Squinzi e Sapelli invocano la “resistenza”
Il presidente di Confidustria e il professore di Storia dell'economia sono intervenuti all'assemblea generale di Univa. «Se tutti fossero come la provincia di Varese, staremmo meglio»
A sentire il professor Giulio Sapelli, pare che in Italia sia arrivato il momento di parlare chiaro. Sul palco di Malpensafiere, accanto al moderato (nei toni) Giorgio Squinzi e davanti a migliaia di imprenditori varesini, il professore di storia dell’economia ha parlato senza usare mezze misure del Paese, dei politici, dei manager, dei giornalisti e anche dei padroni di casa. «Gli imprenditori – ha detto Sapelli – hanno appoggiato politiche economiche sbagliate decretando la loro autodistruzione. Avete creduto a Monti. Come si fa a credere a Monti e all’austerità della Merkel? Contrordine: compagni imprenditori, scaglionatevi non scoglionatevi».

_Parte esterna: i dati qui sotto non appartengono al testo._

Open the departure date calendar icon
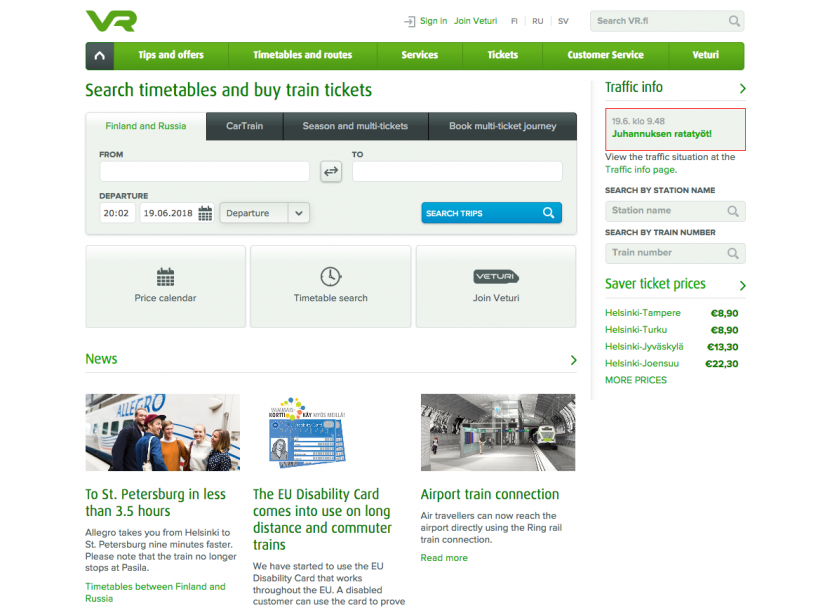tap(205, 213)
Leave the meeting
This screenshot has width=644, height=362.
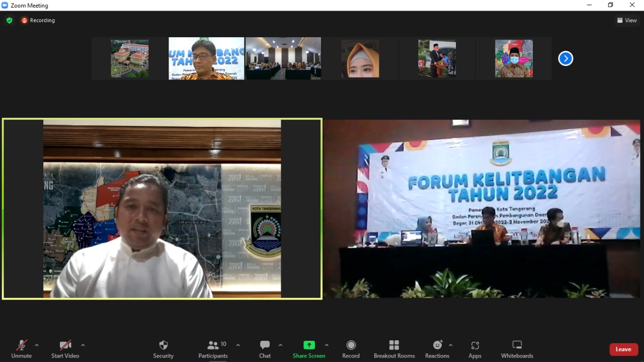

Debora Rosciani, giornalista di Radio24, ha portato i due interlocutori verso le traiettorie disegnate dalla relazione di Giovanni Brugnoli, presidente di Univa, carica di spunti e anche di qualche provocazione, che il professore ha dimostrato di apprezzare, soprattutto quando si parla della produttività italiana, di poco inferiore a quella tedesca e superiore a quella di tutti gli altri paesi europei.
Squinzi ha ascoltato Sapelli, come si fa con un vecchio amico di cui si conoscono la storia e anche le speranze, accogliendo la sua proposta di introdurre un’ulteriore traiettoria – riferendosi alla relazione del presidente di Univa – quella della «resistenza», ovvero la capacità di mandare avanti un’azienda nonostante un contesto negativo come quello italiano. «Stiamo già resistendo – ha replicato Squinzi -. E se tutti fossero come la provincia di Varese, staremmo meglio».
La maggior parte delle imprese del distretto varesino sono di piccole e medie dimensioni. Per Sapelli non è un problema, anzi. Per Squinzi è una condizione, in molti casi, solo temporanea. «Si parte da piccoli, per poi diventare grandi – ha sottolineato il presidente di Confindustria -. Mio padre aveva 20 dipendenti, ed esportava in Svizzera. Oggi produciamo in 33 paesi nel mondo. I piccoli crescono anche mettendosi in filiera come fornitori delle medie e delle grandi imprese».
Si puo’ essere pessimisti nel breve periodo e ottimisti nel lungo, ma secondo Sapelli ciò non esclude che ci siano dei responsabili. Il professore punta il dito contro i manager chiamandoli «pirla», gente che «nelle piccole imprese difficilmente fa carriera, perché c’è il controllo dell’imprenditore, mentre nelle grandi aziende, i pirla, vengono cooptati».
Il professore rincara la dose fino a chiedere la chiusura delle business school perché «piene di lobotomizzati. Il sistema invece avrebbe bisogno di qualche laureato in meno e qualche perito tecnico in più».